As alianças são uma das grandes procuras dos clientes quando entram na Tavares, mas ainda é possível restaurar peças antigas, como brincos ou alfinetes, e pedir peças mais personalizadas.
Uma loja de histórias
“A visita à loja é, por si só, uma experiência. O atendimento personalizado e todos os empregados são formados”, garante Carlos Tavares. Como já tínhamos referido, a fachada é o mais recente o cartão de visita da Tavares e o primeiro detalhe que o cliente vê antes de pôr o pé dentro desta história.
“Vendemos sonhos e confiança. E confiança é o cliente perceber que pode acompanhar todo o processo de construção, desde o seu fabrico”. Isto acontece porque com uma designer de joias em loja, o cliente pode trazer uma pedra de fora, construir uma peça e até escolher o diamante que quer. O desenho é feito em 3D e todos os passos são acompanhados por si.
Voltando ao espaço físico, ao entrar na ourivesaria Tavares, encontramos do lado esquerdo as fotografias da fundação do espaço, com as gerações que criaram a marca, e com Medalha de Reconhecimento Poveiro, grau prata, pela Câmara Municipal da Póvoa de Varzim.
Estas homenagens estendem-se não só pela loja, como pela oficina, localizada na parte de trás, onde, através de um vidro, consegue observar-se o trabalho de restauro e personalização das peças. Ao todo, a equipa da Tavares junta entre 12 a 14 pessoas
Já na entrada, temos algumas coleções pensadas para o público mais jovem. “Se antes os colares eram para ostentar, hoje querem-se mais simples”, recorda-nos Carlos.
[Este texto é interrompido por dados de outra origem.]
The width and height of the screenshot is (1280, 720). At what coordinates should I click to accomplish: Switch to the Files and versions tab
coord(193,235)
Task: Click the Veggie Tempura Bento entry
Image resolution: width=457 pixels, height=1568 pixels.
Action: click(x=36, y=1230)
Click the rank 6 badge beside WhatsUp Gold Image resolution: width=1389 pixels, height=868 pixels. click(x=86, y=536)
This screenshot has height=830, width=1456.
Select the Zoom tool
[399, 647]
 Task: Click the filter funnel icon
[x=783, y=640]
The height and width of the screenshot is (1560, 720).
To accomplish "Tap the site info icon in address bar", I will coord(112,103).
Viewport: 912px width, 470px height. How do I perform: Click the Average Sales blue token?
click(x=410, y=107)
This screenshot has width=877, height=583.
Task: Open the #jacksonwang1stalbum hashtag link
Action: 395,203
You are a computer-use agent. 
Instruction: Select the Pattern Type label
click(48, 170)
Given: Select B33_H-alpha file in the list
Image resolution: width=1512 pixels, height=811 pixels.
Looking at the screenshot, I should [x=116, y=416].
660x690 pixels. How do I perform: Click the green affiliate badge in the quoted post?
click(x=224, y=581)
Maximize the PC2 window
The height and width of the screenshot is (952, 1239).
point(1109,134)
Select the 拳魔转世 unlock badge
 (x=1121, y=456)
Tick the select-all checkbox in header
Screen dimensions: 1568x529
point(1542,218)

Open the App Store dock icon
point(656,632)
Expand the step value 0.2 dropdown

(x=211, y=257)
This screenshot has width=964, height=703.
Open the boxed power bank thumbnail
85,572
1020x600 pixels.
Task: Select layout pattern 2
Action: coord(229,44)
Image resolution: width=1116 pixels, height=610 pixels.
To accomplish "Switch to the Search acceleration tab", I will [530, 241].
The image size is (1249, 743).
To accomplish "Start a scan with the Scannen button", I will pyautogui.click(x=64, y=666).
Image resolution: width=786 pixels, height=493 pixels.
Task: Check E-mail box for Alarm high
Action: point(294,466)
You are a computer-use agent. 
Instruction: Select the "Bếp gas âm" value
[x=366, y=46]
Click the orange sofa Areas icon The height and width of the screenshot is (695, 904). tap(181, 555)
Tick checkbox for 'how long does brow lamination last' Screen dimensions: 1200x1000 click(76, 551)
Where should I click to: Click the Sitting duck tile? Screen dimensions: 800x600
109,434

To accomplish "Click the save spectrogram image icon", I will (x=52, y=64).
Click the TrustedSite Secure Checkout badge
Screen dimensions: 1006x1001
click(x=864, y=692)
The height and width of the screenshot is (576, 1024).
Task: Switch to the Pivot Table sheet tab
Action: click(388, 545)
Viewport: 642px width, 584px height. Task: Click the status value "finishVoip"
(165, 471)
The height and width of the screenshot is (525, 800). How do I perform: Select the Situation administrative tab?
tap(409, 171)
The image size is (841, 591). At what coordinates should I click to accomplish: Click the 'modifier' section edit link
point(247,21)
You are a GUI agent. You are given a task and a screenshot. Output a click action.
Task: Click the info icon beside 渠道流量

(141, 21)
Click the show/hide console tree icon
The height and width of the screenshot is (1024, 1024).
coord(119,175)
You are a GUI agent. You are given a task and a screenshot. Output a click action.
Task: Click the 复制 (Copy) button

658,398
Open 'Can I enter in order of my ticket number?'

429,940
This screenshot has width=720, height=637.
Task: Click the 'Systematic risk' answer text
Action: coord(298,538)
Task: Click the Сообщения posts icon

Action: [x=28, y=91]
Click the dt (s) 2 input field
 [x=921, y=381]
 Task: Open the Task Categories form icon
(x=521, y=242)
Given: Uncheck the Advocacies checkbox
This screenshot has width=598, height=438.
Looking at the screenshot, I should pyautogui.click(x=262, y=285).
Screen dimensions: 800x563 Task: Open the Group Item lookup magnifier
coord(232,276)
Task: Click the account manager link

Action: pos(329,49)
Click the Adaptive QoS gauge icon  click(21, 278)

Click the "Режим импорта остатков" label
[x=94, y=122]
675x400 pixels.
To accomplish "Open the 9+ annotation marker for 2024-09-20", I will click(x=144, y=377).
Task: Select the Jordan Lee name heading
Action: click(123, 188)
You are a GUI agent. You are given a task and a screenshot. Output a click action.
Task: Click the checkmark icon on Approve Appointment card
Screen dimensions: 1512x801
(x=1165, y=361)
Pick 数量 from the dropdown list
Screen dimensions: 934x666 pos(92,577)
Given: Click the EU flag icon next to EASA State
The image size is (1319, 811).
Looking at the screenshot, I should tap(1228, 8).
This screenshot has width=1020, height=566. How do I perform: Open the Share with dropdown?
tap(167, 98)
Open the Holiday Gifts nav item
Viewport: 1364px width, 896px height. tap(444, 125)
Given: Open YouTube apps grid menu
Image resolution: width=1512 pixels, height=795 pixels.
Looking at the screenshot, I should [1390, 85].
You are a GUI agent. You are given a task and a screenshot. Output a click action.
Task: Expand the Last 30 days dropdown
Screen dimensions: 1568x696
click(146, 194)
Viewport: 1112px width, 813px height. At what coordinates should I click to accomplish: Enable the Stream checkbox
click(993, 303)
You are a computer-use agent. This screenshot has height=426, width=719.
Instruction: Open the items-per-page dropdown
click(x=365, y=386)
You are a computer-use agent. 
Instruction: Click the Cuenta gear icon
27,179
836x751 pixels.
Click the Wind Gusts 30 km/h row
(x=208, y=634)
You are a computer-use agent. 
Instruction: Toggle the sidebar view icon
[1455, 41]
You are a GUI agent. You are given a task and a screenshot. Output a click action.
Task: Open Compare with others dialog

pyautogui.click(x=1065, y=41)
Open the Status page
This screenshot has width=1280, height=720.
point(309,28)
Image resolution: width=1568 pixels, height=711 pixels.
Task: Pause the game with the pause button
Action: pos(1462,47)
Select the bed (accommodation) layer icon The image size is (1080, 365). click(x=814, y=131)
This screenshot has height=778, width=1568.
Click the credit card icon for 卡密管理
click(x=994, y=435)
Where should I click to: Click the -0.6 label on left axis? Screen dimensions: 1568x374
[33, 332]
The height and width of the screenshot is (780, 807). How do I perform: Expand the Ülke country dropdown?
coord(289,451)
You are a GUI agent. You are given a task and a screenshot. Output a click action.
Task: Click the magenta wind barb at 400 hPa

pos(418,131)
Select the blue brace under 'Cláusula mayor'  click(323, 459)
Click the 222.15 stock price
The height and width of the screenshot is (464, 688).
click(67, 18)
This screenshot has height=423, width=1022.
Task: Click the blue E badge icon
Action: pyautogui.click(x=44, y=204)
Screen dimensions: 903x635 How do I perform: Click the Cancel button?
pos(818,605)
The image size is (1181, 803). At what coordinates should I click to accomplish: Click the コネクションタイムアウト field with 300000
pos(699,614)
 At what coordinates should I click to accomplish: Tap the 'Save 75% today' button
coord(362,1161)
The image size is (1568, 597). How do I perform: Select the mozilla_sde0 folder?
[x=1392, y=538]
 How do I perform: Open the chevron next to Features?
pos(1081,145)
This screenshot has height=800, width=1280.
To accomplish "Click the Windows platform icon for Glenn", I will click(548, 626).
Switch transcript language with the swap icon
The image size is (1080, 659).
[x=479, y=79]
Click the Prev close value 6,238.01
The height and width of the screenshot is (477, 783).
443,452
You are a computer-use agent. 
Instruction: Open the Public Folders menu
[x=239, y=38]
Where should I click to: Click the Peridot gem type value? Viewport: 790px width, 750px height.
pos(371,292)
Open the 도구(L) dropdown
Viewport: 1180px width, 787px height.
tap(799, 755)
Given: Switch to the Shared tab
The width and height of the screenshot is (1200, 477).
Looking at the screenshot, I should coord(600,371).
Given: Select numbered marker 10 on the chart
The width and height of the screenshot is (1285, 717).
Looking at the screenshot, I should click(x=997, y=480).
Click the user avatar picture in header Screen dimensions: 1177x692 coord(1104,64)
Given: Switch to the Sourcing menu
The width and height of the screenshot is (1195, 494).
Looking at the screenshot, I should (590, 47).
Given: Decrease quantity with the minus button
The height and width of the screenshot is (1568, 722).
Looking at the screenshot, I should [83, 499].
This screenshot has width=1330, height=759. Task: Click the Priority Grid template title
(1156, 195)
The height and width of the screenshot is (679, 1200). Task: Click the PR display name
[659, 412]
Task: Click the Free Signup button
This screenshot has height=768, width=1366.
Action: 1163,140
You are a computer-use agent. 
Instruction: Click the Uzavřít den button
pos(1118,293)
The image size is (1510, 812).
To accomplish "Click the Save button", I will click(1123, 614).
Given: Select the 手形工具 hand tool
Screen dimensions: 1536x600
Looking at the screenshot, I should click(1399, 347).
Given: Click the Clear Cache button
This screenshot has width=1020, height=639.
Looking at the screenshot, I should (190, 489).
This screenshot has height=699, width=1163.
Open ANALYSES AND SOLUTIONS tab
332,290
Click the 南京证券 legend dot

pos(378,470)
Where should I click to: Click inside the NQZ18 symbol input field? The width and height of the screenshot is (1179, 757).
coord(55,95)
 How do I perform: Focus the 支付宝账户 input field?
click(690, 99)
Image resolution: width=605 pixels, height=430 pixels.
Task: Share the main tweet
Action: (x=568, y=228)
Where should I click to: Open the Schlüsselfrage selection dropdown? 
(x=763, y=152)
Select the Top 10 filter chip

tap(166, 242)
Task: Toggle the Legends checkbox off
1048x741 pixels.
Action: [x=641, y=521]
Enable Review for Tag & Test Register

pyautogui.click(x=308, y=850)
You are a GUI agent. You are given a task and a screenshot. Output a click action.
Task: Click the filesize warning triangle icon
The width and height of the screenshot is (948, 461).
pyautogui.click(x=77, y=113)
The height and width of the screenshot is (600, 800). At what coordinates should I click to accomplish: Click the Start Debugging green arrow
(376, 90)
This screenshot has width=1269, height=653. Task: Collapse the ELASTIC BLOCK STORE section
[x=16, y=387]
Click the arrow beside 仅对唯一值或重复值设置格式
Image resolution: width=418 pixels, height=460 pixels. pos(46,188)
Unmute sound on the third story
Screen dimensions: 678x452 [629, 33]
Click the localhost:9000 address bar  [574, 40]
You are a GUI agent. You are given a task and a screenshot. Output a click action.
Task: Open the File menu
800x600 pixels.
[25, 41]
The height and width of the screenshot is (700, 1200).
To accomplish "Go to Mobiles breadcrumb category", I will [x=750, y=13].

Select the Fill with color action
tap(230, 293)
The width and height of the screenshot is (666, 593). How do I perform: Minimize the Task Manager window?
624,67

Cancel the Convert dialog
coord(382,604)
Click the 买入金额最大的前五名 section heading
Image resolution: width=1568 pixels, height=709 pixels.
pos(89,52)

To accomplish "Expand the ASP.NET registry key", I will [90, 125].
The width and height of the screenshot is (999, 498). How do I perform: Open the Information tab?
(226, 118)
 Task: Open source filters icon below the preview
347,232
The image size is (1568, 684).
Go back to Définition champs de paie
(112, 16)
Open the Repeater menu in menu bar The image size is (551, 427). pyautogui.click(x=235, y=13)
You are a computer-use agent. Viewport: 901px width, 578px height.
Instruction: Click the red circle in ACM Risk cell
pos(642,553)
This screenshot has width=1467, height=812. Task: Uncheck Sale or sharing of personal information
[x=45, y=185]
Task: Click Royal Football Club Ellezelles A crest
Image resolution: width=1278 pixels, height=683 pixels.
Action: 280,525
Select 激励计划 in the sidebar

Por isso, até as coleções de filigrana são mais leves e algumas não têm o coração minhoto.
No caminho pela loja, e também no balcão que data 1988, encontramos marcas como a Omnia, a Ti Sento ou a Couleurs D’Argent, mas também coleções de maior dimensão, e com valores mais elevados.
O que não se pode negar na família Tavares é a dedicação e o amor pelo negócio de família. Carlos e Ana Tavares vão todos os dias para a loja, trabalham as oito horas certas e nem no confinamento deixaram de marcar presença. “Sabe qual é para mim o dia mais triste da semana? É domingo. Chego ao final deste dia e só quero ir trabalhar, só quero ir para a loja”
Se antes as paredes desta loja eram palco de brincadeiras entre irmãos, agora é uma herança que quer estender-se por mais 100 anos.